THERE WERE HEATED exchanges on Monday as a travelling family were evicted from a site in Keith that they have occupied for 14 years.
Moray Council obtained an eviction order at Elgin Sheriff Court to remove the McPhee family from the site at Cottage Wood in Keith where they set up home in 2001.
Sheriff Officers called on police to assist in removing caravans from the site which Moray Council say is a former dump and so “highly toxic” – insisting that they have a “duty of care” to remove the McPhee family from the site.
The family, however, say that no investigation has been held to prove the land is hazardous, and in their attempts to stop the eviction taking place tyres on the departing trailers were slashed.

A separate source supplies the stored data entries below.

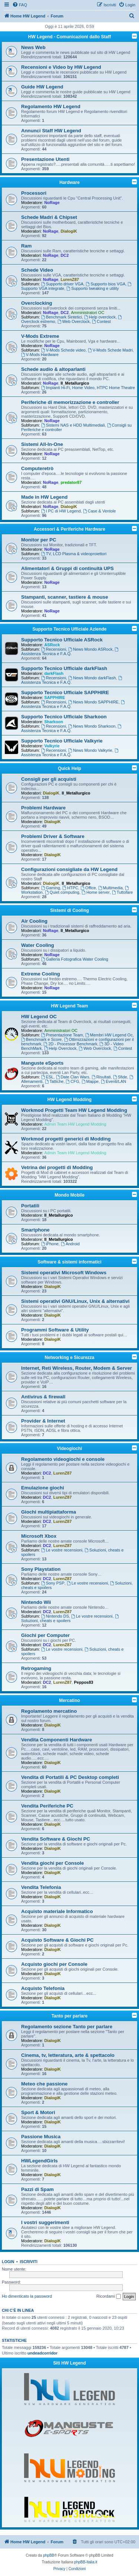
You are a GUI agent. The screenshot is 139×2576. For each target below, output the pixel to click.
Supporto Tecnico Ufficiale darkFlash (64, 668)
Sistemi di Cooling (69, 910)
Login (8, 2261)
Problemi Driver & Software (53, 836)
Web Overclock (73, 321)
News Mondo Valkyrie (90, 750)
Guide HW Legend (42, 87)
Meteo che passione (44, 2084)
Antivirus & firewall (43, 1396)
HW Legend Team (69, 1006)
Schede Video (37, 270)
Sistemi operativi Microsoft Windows (63, 1272)
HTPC (70, 888)
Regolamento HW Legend (50, 106)
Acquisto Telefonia (42, 1988)
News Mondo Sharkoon (91, 726)
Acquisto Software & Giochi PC (57, 1940)
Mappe (90, 1081)
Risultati (101, 1077)
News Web (33, 47)
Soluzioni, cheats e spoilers (70, 1618)
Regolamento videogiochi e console (63, 1459)
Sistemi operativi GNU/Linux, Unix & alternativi (75, 1301)
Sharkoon (53, 721)
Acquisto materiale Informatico (57, 1911)
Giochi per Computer (45, 1635)
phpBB (48, 2555)
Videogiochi (69, 1448)
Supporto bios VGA (105, 284)
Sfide (120, 1077)
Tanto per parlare (69, 2016)
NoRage (52, 202)
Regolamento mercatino (49, 1711)
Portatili (30, 1205)
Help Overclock (60, 1048)
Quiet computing (62, 892)
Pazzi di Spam (37, 2189)
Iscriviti (28, 2261)
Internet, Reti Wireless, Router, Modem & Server (76, 1368)
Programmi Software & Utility (55, 1330)
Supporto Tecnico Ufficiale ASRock (62, 640)
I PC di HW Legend (61, 511)
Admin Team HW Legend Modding (75, 1124)
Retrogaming (36, 1668)
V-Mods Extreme (40, 336)
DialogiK (68, 231)
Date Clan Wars (72, 1077)
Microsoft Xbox (38, 1536)
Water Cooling (37, 945)
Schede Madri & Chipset (49, 217)
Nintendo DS (55, 1616)
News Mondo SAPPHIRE (93, 702)
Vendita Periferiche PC (47, 1806)
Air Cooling (34, 921)
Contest (101, 321)
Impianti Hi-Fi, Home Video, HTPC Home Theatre (88, 387)
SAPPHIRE (54, 697)
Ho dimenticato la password (27, 2296)
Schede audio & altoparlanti (53, 369)
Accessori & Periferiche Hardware (69, 529)
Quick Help (69, 768)
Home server (96, 892)
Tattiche (54, 1081)
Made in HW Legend (44, 497)
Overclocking (36, 303)
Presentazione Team (62, 1035)
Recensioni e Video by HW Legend (61, 67)
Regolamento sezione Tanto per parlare (66, 2026)
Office (88, 888)
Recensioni (53, 649)
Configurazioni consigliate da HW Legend (69, 869)
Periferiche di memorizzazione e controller (70, 402)
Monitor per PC (38, 540)
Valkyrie (52, 746)
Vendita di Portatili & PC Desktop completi (70, 1777)
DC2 (64, 255)
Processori (33, 193)
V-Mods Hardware (40, 354)
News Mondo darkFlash (92, 678)
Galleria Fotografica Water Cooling (74, 959)
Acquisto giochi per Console (54, 1964)
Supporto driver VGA (62, 284)
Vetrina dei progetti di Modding (57, 1167)
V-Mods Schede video (63, 350)
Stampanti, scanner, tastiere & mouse (64, 597)
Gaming (50, 888)
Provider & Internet (43, 1421)
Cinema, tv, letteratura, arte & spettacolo (68, 2055)
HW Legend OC (39, 1016)
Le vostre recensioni (61, 1550)
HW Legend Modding (69, 1099)
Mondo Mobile (69, 1195)
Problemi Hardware (43, 807)
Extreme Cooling (40, 974)
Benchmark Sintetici (61, 317)
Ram (26, 246)
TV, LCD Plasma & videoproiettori (73, 553)
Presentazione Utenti (45, 159)
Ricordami (108, 2296)
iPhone (50, 1244)
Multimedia (110, 888)
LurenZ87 (69, 279)
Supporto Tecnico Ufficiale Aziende (69, 629)
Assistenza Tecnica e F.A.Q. (70, 651)
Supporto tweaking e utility (92, 288)
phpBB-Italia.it (85, 2562)
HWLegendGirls (39, 2161)
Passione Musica (40, 2136)
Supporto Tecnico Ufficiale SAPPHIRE (65, 692)
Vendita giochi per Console (52, 1863)
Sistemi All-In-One (42, 444)
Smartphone (35, 1230)
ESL (47, 1077)
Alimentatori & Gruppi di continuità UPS (67, 568)
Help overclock (100, 317)
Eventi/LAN (113, 1081)
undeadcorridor (42, 2353)
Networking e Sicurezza (69, 1357)
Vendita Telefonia (41, 1887)
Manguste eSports (42, 1063)
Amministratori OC (88, 312)
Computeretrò (37, 468)
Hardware (69, 182)
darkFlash (53, 673)
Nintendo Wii (36, 1602)
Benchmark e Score (41, 1039)
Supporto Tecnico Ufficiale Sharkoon (64, 716)
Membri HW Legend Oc (109, 1035)
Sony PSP (52, 1583)
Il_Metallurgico (74, 383)
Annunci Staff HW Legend (51, 130)
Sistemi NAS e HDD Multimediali (73, 425)
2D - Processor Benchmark (70, 1044)
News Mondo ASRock (90, 649)
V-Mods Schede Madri (110, 350)
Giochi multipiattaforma (48, 1512)
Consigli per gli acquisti (48, 779)
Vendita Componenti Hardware (56, 1739)
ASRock (52, 645)
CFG (72, 1081)
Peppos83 (83, 1682)
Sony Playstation (40, 1569)
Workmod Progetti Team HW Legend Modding (74, 1110)
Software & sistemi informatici (69, 1262)
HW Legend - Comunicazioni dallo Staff (69, 36)
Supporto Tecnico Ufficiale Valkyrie (62, 741)
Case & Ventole (99, 511)
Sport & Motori (38, 2112)
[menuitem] (19, 4)
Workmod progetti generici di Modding (66, 1139)
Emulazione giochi (42, 1488)
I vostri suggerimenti (45, 2222)
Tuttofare (122, 892)
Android (70, 1244)
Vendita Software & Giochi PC (55, 1839)
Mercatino (69, 1700)
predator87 (71, 482)
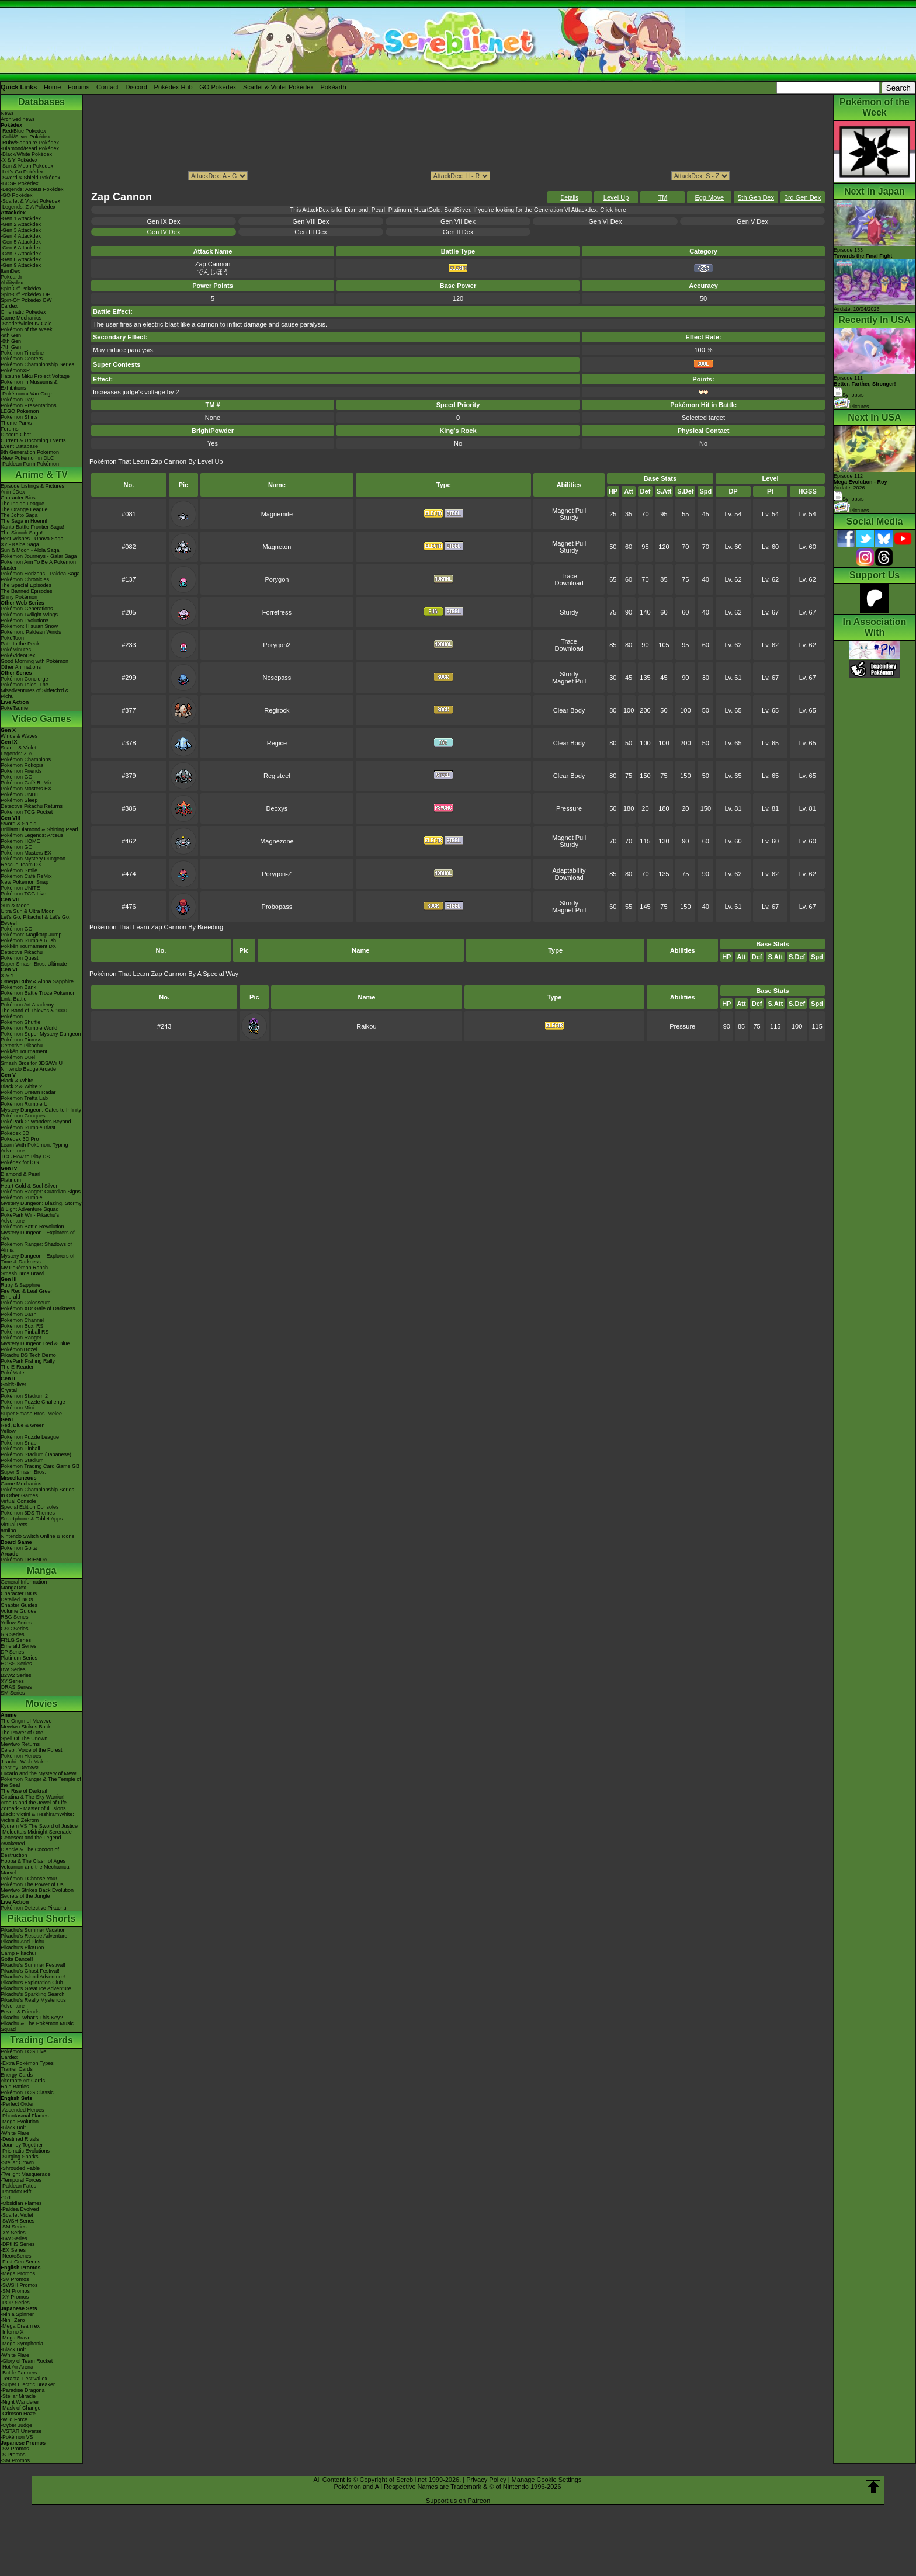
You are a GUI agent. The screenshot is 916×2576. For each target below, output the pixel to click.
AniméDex (13, 492)
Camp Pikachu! (18, 1953)
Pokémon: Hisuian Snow (29, 626)
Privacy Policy (486, 2479)
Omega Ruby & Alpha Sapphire (37, 981)
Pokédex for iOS (20, 1162)
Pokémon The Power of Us (32, 1884)
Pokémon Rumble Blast (28, 1127)
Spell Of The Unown (24, 1738)
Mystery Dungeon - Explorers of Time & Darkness (38, 1259)
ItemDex (10, 271)
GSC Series (15, 1628)
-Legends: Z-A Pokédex (28, 207)
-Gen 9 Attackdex (21, 265)
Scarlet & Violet (18, 748)
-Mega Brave (16, 2338)
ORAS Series (16, 1687)
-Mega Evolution (20, 2121)
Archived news (18, 119)
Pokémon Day (17, 399)
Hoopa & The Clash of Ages (33, 1861)
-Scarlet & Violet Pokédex (30, 201)
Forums (78, 87)
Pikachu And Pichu (22, 1942)
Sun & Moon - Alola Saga (30, 550)
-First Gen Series (20, 2262)
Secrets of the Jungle (25, 1896)
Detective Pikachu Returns (32, 806)
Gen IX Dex (164, 221)
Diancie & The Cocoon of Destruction (30, 1852)
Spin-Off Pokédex (21, 288)
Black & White (17, 1081)
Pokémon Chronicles (25, 579)
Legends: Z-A (16, 753)
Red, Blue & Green (23, 1425)
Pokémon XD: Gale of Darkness (38, 1308)
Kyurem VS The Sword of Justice (39, 1826)
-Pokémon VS (17, 2437)
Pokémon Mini (17, 1408)
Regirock (276, 710)
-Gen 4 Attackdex (21, 236)
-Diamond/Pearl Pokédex (30, 148)
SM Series (13, 1693)
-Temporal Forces (21, 2180)
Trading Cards (41, 2040)
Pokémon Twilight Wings (29, 614)
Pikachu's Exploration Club (32, 1982)
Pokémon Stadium (22, 1460)
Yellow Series (16, 1623)
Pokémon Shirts (19, 417)
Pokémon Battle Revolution (32, 1227)
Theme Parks (16, 423)
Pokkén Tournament (24, 1051)
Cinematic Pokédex (23, 312)
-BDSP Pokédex (20, 183)
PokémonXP (15, 370)
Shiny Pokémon (19, 597)
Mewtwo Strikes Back (26, 1727)
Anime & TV (41, 475)
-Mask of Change (21, 2408)
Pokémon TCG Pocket (27, 812)
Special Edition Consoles (30, 1507)
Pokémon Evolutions (24, 620)
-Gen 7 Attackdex (21, 253)
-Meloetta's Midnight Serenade (36, 1832)
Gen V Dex (752, 221)
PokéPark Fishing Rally (28, 1361)
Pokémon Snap (19, 1443)
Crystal (9, 1390)
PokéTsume (14, 708)
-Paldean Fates (18, 2186)
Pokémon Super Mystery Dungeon (41, 1034)
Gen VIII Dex (311, 221)
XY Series (12, 1681)
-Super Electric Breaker (28, 2384)
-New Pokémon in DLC (27, 458)
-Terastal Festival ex (24, 2378)
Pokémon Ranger (21, 1338)
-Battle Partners (19, 2373)
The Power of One (22, 1732)
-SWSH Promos (19, 2285)
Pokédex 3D (15, 1133)
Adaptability (569, 870)
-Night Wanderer (20, 2402)
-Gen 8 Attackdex (21, 259)
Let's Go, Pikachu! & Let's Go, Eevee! (36, 920)
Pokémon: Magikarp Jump (31, 935)
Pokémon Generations (27, 609)
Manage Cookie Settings (547, 2479)
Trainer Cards (17, 2069)
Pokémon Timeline (22, 353)
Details (569, 198)
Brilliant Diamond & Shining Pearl (39, 829)
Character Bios (18, 498)
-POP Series (15, 2303)
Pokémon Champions (26, 759)
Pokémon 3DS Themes (28, 1513)
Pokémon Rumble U (24, 1104)
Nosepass (276, 677)
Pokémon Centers (22, 359)
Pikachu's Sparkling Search (32, 1994)
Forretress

With the situation threatening to further boil over when bollards were put in place to block the main roads into the site, police were again called.
Alexander McPhee insisted that the area where his caravan was had not been included in the court papers and so the family should have been given “another day in court”. He told a P&J reporter: “We have been fair with the council and we are not stopping them coming in here – we are asking if that lower road can be left open so we can get in and out with stuff.
“That is a picnic area on right of way – it is nothing to do with here and it has never been tested, it is not contaminated ground down there but they are blocking the main road at the bottom.”
Mr McPhee added that the family were “doing nobody any harm” and insisted that they would work with the Council if they found them a “bit of ground”, adding: “But they turn up here and they treat us like dogs and animals.”
A spokesman for Moray Council said that they were pleased everything went smoothly: “The council simply could not ignore the risk to health of those who had been occupying the site and it was on that basis that the eviction order was sought from the court.”